■ What to work on:
A) Reproduce word for word the stretch of the comment thread on Chesterton's Orthodoxy from "Thanks to you" through "scream hope-filled truth.".
B) Extend the comment thread on Chesterton's Orthodoxy from the point where it stops.

■ Provided passage:
────────────────
10 thoughts on “Discussion of “Authority and the Adventurer” and Concluding Thoughts on G.K. Chesterton’s Orthodoxy

  1. Christiane says:

    I didn’t realize that Chesterton was an object of study among evangelism, but I am glad to learn of it . . . he is one of the more colorful and interestingly insightful commentators among Catholic authors.

    You might be interested in this comment, which actually addresses his ‘paradoxes’ section:
    “The Church consistently and poetically placed the opposites side by side and allowed them to coexist in all of their purity, power, and intensity; Christianity encouraged the lamb and the lion to lie down together, without ever forcing the lion to become lamblike or the lamb lionlike.”
    This comes from Robert Barron’s blog:
    http://wordonfire.org/WoF-Blog/WoF-Blog/October-2010/Theology-Fr-Barron-on-G-K-Chesterton-the-Para.aspx

    For those who must have their logical doctrines in neat and controlled boxes, it is the paradoxes of Christianity that help shake them up enough so it becomes possible for them to even begin to contemplate the great and holy mystery of the Incarnation. Seen as a ‘paradox’, the Incarnation is strangely more clearly expressed to us. From there, we can better comprehend the Lord of the Cosmos Who ‘meek and mild’, but yet at Whose Word, the storm ceases and the waves become stilled.

  2. Gabriel says:

    Thanks to you for hosting this read-along. I have enjoyed it thoroughly.

    I have often thought of as Joy as the “linchpin” of Christianity, and now I see it is because I was thinking similarly to Chesterton. Most people seem to think we will be most happy when we are able to ourselves. Thus, they see the serving of a master that Christianity requires as a killjoy. However, Chesterton seems to be saying that once we give ourselves to the master, we find this is truly the “ourselves” we were saying we thought would bring us joy. Only in the Joy of knowing our Kyrios do we understand the proper place of sadness, that of a temporary thing that does not last in the face of the unimaginable glory of God.

    The church has not been a truth-telling thing. However, when the church participates in the Church it has no choice but to scream hope-filled truth.
────────────────
■ Information given:
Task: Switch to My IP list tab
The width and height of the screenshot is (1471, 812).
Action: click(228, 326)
────────────────
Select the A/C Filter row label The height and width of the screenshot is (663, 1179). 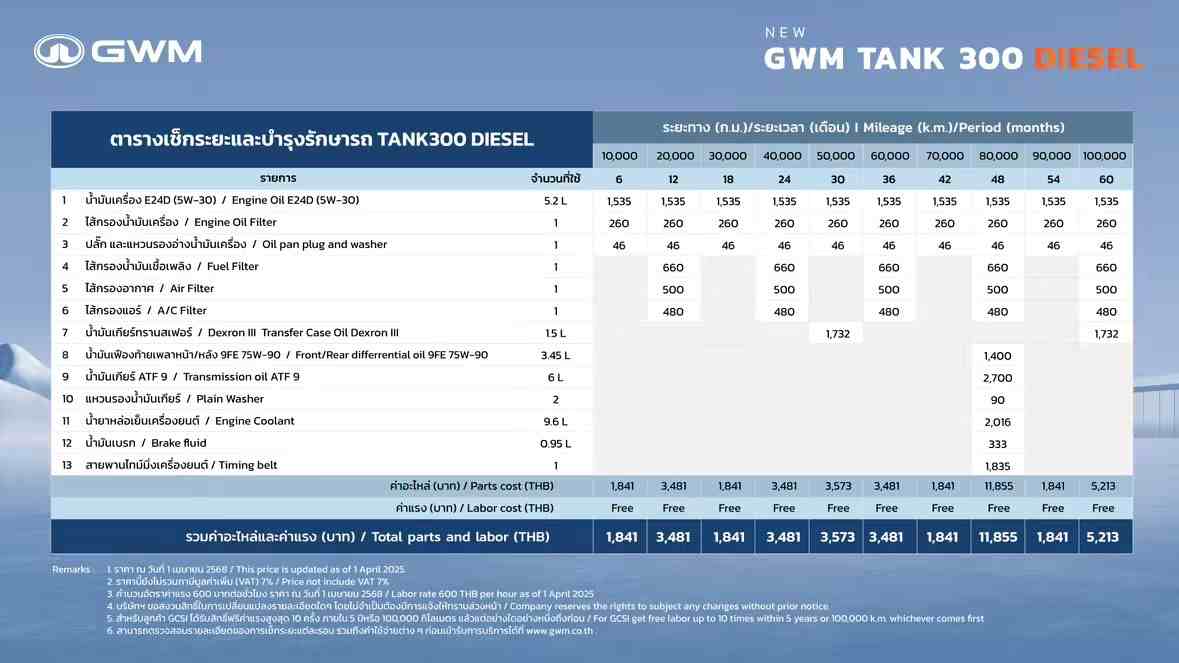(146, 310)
────────────────
■ Exercise results:
A)
Thanks to you for hosting this read-along. I have enjoyed it thoroughly.

    I have often thought of as Joy as the “linchpin” of Christianity, and now I see it is because I was thinking similarly to Chesterton. Most people seem to think we will be most happy when we are able to ourselves. Thus, they see the serving of a master that Christianity requires as a killjoy. However, Chesterton seems to be saying that once we give ourselves to the master, we find this is truly the “ourselves” we were saying we thought would bring us joy. Only in the Joy of knowing our Kyrios do we understand the proper place of sadness, that of a temporary thing that does not last in the face of the unimaginable glory of God.

    The church has not been a truth-telling thing. However, when the church participates in the Church it has no choice but to scream hope-filled truth.

B)
    Chesterton’s argument against the Enlightenment ideals is very good, but I especially enjoyed his argument against the undefined mysticism of the 19th century. He starts with “the greatest disaster of the 19th century was this: that men began to use the word ‘spiritual’ as the same as the word ‘good.'” Then he goes on to point out that there are plenty of spiritual things that are not good. We may be very spiritual, but it may be making deals with the devil that we are doing. In an age of wishy washy spiritual guidance, the Oprahs, Tolles, and others are leading many astray with mysticism and spiritual self-reliance I find Chesterton’s words to be especially poignant.

    Anyway, thank you again for you desire to lead this. I would love to do another one soon.

    1. The point about mysticism is a good one. Ross Douthat’s *Bad Religion* is about the best contemporary version of Orthodoxy that I know of, at least in argumentation if not in style. He takes on that thread of American culture quite well there.

      1. Trevin Wax says:

        I recommend Douthat’s work too, for a primer on where American religion has been and how we’ve arrived where we are.

  3. That was a great ride! I loved Chesterton’s emphasis on joy. It must indeed have a fantastic power to outweigh all the suffering in the world. There is a modern obsession with “happiness” that I think completely misses the point.

    My thoughts are here:
    http://trahtoom.blogspot.com/2013/09/reading-orthodoxy-authority-and.html

    1. Gabe, you’re right to be worried about how Chesterton played fast and loose with his narrative about Europe. But as a general vision of the world, I’m already on record defending the “Christendom” model, so I am more sympathetic to at least the outline of that part of the argument.

      Also, you’re point about Christianity explaining *you*….clearly brings us full circle, back to Chesterton’s beginning. I’m sure on that point it is not accidental for him.

      1. Matt,
        I think my main concern is that in these sections Chesterton doesn’t “show his work”. The impression I get is of him giving a few examples off the top of his head and then asking us to trust him that there are enough others to establish his conclusion.

        But you could turn that into a virtue of the work; rather than “asking us to trust him” he could be inviting us to a more active reading that has to think about and wrestle with the picture he is painting. I found some of his assertions ridiculous on face value, but further thought revealed that there was a lot more to them than I had realized at first (and, honestly, than Chesterton’s style might lead you to expect). In a sense you do have to just trust that he is making an intellectually serious case, or you will just dismiss what he says rather than go digging.

  4. Jeff Kincaid says:

    Is there one grand secret of Christianity? Great question, again. Certainly joy understood in light of Christ’s atoning work on the cross qualifies as does the grand wonder of how all the dots connect in the Christian faith–all other thought (philosophical/religious) systems reach a dead end. The Church, with a tall C, is nothing but truth-telling; the small c’s sin-stained hands can at best only feebly point towards the truth of Christ Jesus, or the capital C. Chesterton nails the Enlightenment in his conclusion: “…I look at everything with the old elvish ignorance and expectancy. This or that rite or doctrine may look as ugly and extraordinary as a rake; but I have found by experience that such things end somehow in grass and flowers.” It clearly moves us from legalism and custom to poetry, to “some one thing that was too great for God to show us when He walked upon the earth; and I have sometimes fancied it was His mirth.”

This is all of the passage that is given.